__TRECHO DO DOCUMENTO__.
Imagem captada sobre o céu de Santo Domingo, em Porto Rico, em 7 de fevereiro, mostra detritos espaciais de satélites da Starlink - Eddie Irizarry/Sociedad de Astronomia Del Caribe
Imagem captada sobre o céu de Santo Domingo, em Porto Rico, em 7 de fevereiro, mostra detritos espaciais de satélites da Starlink Imagem: Eddie Irizarry/Sociedad de Astronomia Del Caribe

Marcella Duarte

Colaboração para Tilt, em São Paulo

10/02/2022 10h24Atualizada em 10/02/2022 19h40

A SpaceX anunciou que deve perder cerca de 40 dos 49 satélites Starlink que foram lançados na semana passada, devido a uma tempestade geomagnética. Em vez de atingir a órbita planejada, eles estão queimando em nossa atmosfera e imagens já mostram os restos de alguns destes satélites voltando à Terra.

"Infelizmente, os satélites foram significativamente impactados por uma tempestade geomagnética na sexta-feira", disse a empresa em um comunicado. "Essas tempestades fazem com que a atmosfera se aqueça e a densidade atmosférica em nossas baixas altitudes de implantação aumente."

A tempestade, muito veloz e intensa, aumentou o arrasto atmosférico (em linhas gerais, o atrito com o ar), que foi até 50% maior do que nos lançamentos anteriores. Por isso, a maior parte dos satélites não conseguiu chegar tão alto quanto deveria e acabará caindo de volta na Terra.

A SpaceX calcula que apenas 20% devem sobreviver ao processo. Eles foram lançados na última quinta-feira (3), do Kennedy Space Center, na Florida (EUA). "Até 40 dos satélites vão reentrar ou já reentraram na atmosfera da Terra. Mas apresentam risco zero de colisão com outros satélites."

__ITEM DA TAREFA 1__. Imprima o trecho da notícia sobre os satélites Starlink entre "Marcella Duarte" e "voltando à Terra.", inclusive.
__ITEM DA TAREFA 2__. Quais valores numéricos escritos em algarismos aparecem na notícia sobre os satélites Starlink a partir de "A SpaceX anunciou" até o fim? Liste cada valor uma única vez, na ordem em que surge.

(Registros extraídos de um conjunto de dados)

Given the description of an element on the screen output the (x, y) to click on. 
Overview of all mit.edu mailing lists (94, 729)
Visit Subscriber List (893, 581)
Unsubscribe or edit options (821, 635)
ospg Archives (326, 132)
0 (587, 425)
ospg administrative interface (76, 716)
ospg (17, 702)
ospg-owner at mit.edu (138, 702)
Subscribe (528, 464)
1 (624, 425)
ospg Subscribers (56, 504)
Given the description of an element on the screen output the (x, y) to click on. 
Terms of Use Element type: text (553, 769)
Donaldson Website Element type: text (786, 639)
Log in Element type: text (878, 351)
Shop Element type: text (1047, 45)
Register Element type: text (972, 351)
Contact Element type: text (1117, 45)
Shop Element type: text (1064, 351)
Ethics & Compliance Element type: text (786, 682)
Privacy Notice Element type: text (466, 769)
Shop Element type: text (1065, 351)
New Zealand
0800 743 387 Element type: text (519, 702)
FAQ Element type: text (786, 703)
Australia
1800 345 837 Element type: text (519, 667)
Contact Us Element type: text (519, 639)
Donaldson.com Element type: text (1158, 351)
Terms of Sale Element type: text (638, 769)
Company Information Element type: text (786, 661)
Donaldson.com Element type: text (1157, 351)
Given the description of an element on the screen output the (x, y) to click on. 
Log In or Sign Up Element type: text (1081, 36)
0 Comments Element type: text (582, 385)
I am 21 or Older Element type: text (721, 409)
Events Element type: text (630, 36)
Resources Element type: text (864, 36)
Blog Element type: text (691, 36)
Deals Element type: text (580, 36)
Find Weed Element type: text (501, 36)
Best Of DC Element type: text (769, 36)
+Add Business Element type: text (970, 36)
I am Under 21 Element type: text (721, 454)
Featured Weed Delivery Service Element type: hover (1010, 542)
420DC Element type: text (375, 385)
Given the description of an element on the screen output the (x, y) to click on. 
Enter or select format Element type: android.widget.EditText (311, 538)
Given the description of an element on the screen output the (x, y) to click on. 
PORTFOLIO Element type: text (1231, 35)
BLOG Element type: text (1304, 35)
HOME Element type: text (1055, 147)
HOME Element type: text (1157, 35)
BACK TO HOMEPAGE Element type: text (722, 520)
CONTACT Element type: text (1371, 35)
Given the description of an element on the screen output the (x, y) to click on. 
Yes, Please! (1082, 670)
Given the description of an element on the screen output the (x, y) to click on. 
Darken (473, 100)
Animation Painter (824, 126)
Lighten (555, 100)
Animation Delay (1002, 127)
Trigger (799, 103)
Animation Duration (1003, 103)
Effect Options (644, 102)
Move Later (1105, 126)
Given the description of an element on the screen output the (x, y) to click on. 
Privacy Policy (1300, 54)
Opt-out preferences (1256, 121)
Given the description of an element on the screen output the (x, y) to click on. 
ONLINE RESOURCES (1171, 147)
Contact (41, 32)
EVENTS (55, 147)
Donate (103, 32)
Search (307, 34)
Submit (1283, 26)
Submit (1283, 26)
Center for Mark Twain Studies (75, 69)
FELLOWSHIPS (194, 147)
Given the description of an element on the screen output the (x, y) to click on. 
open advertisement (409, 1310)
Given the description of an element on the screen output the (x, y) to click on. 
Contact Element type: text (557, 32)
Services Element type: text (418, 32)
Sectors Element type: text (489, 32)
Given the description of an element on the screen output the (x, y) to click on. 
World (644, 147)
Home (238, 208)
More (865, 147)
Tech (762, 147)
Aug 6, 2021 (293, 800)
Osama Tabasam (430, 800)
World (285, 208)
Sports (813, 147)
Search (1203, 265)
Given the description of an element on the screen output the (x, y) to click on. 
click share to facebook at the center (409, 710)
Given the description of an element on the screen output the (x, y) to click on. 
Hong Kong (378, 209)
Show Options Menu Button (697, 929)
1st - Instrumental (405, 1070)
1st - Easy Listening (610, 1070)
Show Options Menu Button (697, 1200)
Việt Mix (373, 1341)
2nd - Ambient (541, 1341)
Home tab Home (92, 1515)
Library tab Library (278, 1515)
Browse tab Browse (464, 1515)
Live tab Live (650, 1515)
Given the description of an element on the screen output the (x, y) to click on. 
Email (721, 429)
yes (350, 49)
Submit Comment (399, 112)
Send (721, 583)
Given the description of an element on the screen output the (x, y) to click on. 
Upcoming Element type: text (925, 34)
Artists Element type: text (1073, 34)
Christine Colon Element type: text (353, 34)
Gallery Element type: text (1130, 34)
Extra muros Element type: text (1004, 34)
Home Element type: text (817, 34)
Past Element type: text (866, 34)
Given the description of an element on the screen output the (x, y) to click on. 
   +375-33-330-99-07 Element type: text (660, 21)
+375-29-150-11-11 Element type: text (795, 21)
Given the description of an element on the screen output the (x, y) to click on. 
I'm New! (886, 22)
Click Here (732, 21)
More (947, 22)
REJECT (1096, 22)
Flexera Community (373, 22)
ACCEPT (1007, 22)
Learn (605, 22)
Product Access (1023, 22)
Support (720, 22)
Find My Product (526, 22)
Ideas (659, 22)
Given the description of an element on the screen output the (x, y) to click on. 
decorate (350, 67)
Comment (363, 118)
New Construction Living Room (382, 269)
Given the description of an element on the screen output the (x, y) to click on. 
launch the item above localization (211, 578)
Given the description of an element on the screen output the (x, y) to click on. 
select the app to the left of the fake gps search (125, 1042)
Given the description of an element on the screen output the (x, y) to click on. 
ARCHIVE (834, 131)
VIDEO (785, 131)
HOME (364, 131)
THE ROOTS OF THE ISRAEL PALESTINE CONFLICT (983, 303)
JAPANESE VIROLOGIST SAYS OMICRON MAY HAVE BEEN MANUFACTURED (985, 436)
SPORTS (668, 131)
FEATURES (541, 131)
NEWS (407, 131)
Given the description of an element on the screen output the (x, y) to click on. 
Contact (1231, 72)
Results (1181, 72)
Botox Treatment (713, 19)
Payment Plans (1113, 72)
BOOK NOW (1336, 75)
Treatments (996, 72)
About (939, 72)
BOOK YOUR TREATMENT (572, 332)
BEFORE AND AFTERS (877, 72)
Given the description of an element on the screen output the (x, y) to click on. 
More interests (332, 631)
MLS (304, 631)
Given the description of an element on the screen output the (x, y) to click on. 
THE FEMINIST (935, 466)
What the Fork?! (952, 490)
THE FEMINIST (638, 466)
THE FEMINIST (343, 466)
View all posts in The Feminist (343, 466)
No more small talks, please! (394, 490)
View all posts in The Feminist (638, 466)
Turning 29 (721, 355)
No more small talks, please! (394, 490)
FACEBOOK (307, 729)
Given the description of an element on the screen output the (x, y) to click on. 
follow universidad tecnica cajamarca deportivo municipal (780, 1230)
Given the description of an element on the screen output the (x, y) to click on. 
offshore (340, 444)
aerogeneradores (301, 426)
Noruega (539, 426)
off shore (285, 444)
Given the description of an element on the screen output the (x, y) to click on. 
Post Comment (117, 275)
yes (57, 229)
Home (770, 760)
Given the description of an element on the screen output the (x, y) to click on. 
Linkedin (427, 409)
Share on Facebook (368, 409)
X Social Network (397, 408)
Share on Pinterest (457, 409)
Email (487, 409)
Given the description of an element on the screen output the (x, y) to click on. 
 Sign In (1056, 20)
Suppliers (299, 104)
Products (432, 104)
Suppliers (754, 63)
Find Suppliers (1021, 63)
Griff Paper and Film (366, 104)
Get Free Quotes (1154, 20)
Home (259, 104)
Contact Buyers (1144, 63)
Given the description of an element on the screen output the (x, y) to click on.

__SOLUÇÃO ESCRITA 1__.
Marcella Duarte

Colaboração para Tilt, em São Paulo

10/02/2022 10h24Atualizada em 10/02/2022 19h40

A SpaceX anunciou que deve perder cerca de 40 dos 49 satélites Starlink que foram lançados na semana passada, devido a uma tempestade geomagnética. Em vez de atingir a órbita planejada, eles estão queimando em nossa atmosfera e imagens já mostram os restos de alguns destes satélites voltando à Terra.

__SOLUÇÃO ESCRITA 2__. 40, 49, 50%, 20%, 3